### TASK REQUIREMENTS
Reproduce, character for character, the stretch of the data below from the line containing "Image resolution: width=1479" through the line containing "to previous month".

-- START OF DATA SUPPLIED --

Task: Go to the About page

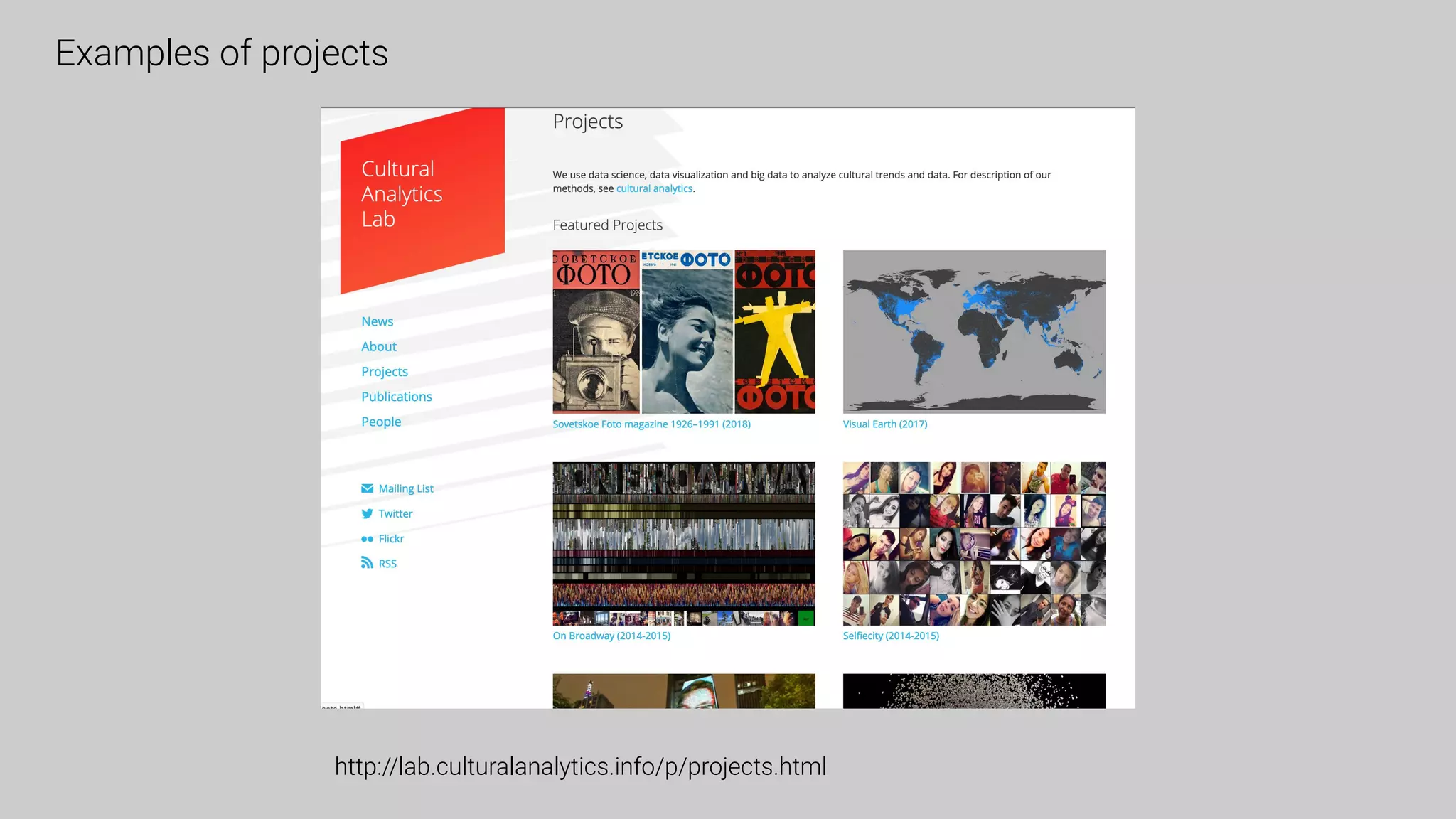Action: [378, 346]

-- END OF DATA SUPPLIED --
-- START OF DATA SUPPLIED --

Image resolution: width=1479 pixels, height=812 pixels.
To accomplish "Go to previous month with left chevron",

-- END OF DATA SUPPLIED --
-- START OF DATA SUPPLIED --

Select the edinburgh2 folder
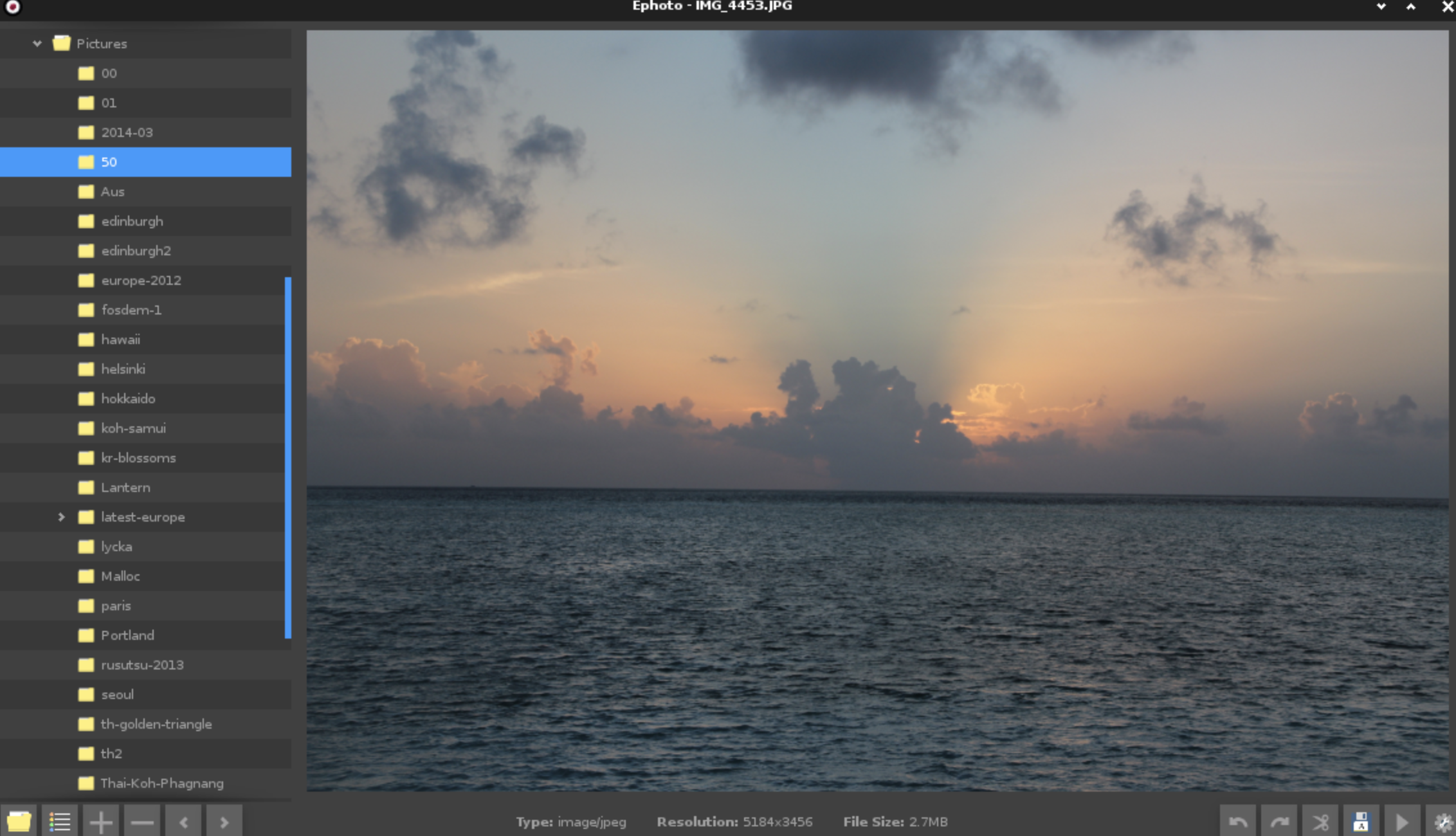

-- END OF DATA SUPPLIED --

### THE ANSWER
Image resolution: width=1479 pixels, height=812 pixels.
To accomplish "Go to previous month with left chevron",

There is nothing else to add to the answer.